Items excerpted from a collection »
____________________

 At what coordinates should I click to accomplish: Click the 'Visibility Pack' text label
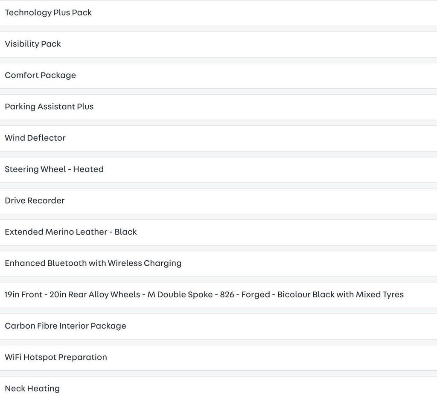tap(33, 44)
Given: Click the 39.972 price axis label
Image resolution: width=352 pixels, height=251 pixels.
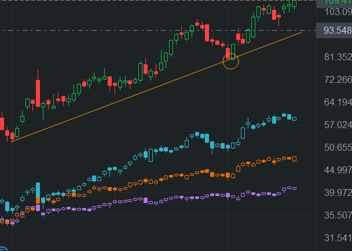Looking at the screenshot, I should (x=335, y=192).
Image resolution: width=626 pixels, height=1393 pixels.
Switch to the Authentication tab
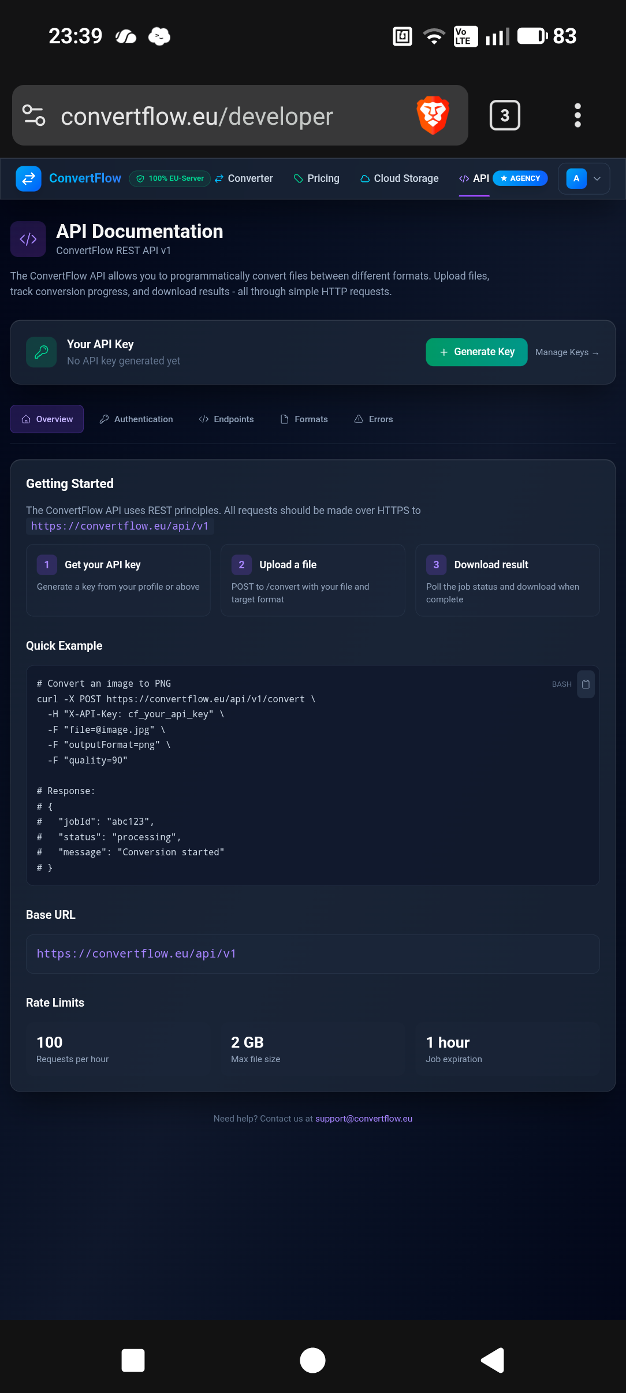click(x=136, y=419)
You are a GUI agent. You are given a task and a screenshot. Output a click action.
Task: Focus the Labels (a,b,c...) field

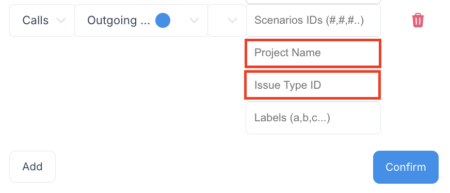coord(313,118)
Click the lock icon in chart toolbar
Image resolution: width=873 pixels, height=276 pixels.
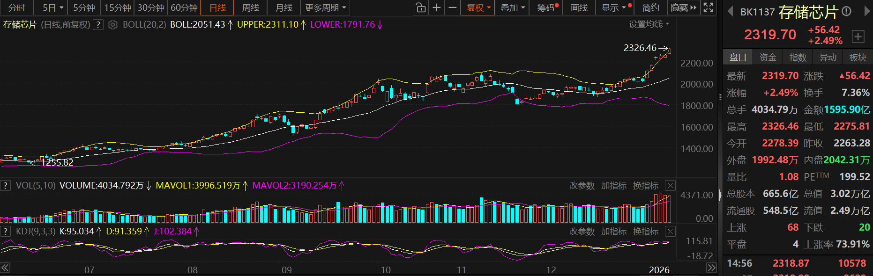coord(420,7)
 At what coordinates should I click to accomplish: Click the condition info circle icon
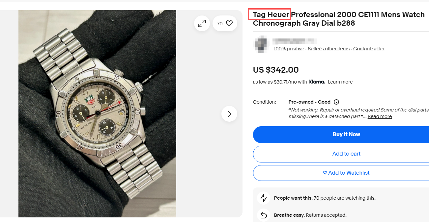[336, 102]
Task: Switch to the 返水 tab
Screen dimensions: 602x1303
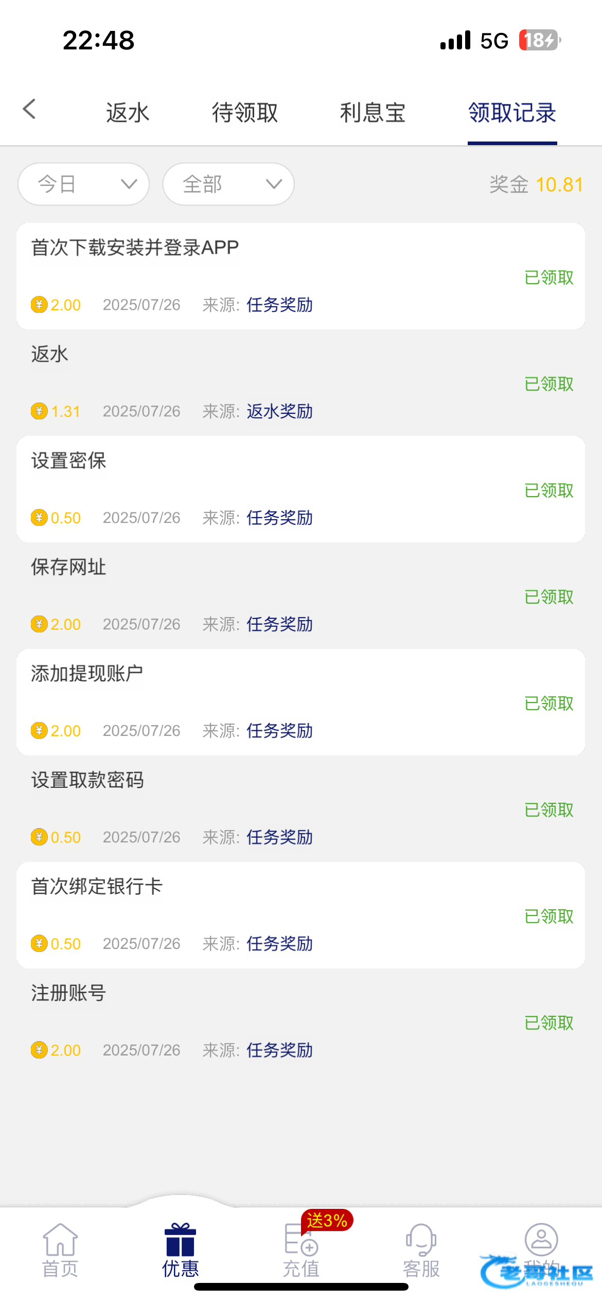Action: pyautogui.click(x=128, y=113)
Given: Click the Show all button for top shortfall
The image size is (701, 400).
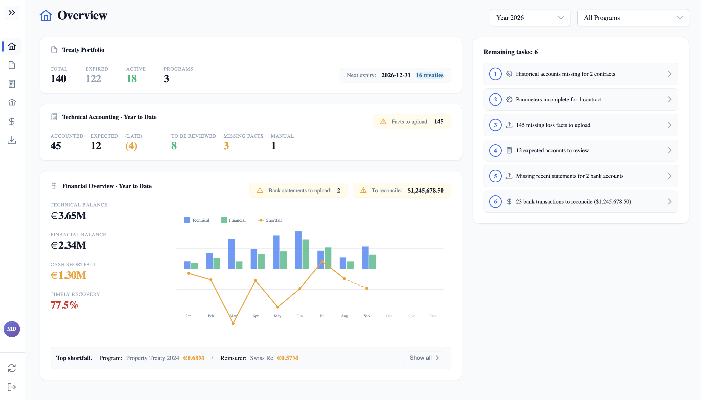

____________________

Rewrite every line of the items above as a Markdown table with the columns "Row" and "Item line," numbering the rows and skipping blank lines. Leave the pictures out.

| Row | Item line |
|---|---|
| 1 |  At what coordinates should I click to accomplish: Click the 'Visibility Pack' text label |
| 2 | tap(33, 44) |
| 3 | Given: Click the 39.972 price axis label |
| 4 | Image resolution: width=352 pixels, height=251 pixels. |
| 5 | Looking at the screenshot, I should (x=335, y=192). |
| 6 | Image resolution: width=626 pixels, height=1393 pixels. |
| 7 | Switch to the Authentication tab |
| 8 | click(x=136, y=419) |
| 9 | You are a GUI agent. You are given a task and a screenshot. Output a click action. |
| 10 | Task: Focus the Labels (a,b,c...) field |
| 11 | coord(313,118) |
| 12 | Click the lock icon in chart toolbar |
| 13 | Image resolution: width=873 pixels, height=276 pixels. |
| 14 | coord(420,7) |
| 15 |  At what coordinates should I click to accomplish: Click the condition info circle icon |
| 16 | [336, 102] |
| 17 | Task: Switch to the 返水 tab |
| 18 | Screen dimensions: 602x1303 |
| 19 | Action: pyautogui.click(x=128, y=113) |
| 20 | Given: Click the Show all button for top shortfall |
| 21 | The image size is (701, 400). |